Saddened by Maceo's death at the Battle of San Pedro, he went to Camagüey to continue to Manzanillo, Cuba, where he showed little activity during the rest of the war. Whether Miró got to know José Martí personally is disputed; In a letter dated 7 May 1895, addressed to General José Miró Argenter, Martí says goodbye stating:

...with great desire to see you up close sometime.

In the General Military Archive of Segovia, there are several open cases against José Miró Argenter for various reasons of assault, arson and murder. The causes are numbered as: Cause 10808 (fire); cause 1507 for triple murder; cause 416 for threats to the railway company; cause 333 for rebellion however all of these cases were dismissed

===Later years===
He was appointed Inspector of the Department of the East as well as Secretary of the Liquidating Board of the Cuban Liberation Army. During the first years of the Cuban Republic, he was in charge of the archives of the Liberation Army. He restarted his journalistic activities. In 1900 his second son was born in San Luis, Santiago de Cuba, who, in homage to Maceo, would be named Antonio Maceo Miró Cardona. On 22 August 1902, his third child, José Miró Cardona was born and who would be Cuba's provisional prime minister at the beginning of 1959. In 1920 his wife Luz Cardona died and José died at Havana on 2 May 1925 .

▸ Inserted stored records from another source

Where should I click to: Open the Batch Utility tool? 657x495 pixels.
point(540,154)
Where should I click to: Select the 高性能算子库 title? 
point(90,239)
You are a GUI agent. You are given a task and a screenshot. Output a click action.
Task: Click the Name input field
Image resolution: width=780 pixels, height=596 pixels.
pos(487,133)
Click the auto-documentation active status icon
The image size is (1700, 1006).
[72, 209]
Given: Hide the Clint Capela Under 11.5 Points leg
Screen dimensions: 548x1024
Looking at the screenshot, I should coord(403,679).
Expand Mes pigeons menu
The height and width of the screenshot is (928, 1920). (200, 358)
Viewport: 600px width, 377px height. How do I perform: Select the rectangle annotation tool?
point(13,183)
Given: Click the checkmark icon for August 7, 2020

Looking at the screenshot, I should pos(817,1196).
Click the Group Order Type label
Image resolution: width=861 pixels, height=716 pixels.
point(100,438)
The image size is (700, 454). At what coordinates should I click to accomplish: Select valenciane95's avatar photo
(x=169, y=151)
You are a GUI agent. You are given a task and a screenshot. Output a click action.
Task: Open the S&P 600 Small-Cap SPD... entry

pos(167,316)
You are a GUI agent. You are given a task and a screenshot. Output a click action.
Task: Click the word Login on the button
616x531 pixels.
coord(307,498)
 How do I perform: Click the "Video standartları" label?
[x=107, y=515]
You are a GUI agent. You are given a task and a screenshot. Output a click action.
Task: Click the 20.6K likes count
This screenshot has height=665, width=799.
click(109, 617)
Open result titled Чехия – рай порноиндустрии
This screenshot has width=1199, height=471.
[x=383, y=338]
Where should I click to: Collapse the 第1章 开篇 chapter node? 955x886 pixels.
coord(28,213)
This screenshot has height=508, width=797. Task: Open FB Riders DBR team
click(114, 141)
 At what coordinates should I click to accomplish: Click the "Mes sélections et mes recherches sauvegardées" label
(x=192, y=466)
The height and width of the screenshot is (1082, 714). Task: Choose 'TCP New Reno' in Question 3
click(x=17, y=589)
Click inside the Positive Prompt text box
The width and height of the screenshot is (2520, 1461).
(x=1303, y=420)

From 1899 to 1909, he wrote Crónicas de la Guerra, which was an exhaustive compendium of military actions and his own personal experiences, where he offers a detailed description of the events related to the death of Antonio Maceo, among other battles and actions of war. He also wrote in 1897 "Death of General Maceo" and "Notes on the life of Antonio Maceo Grajales" and the drama: "El Pacífico" in 1914 edited by Imprenta y papelería de Rambla, Bouza y Cª de La Habana with the same publishing house that in 1910 he published his novel "Salvador Roca".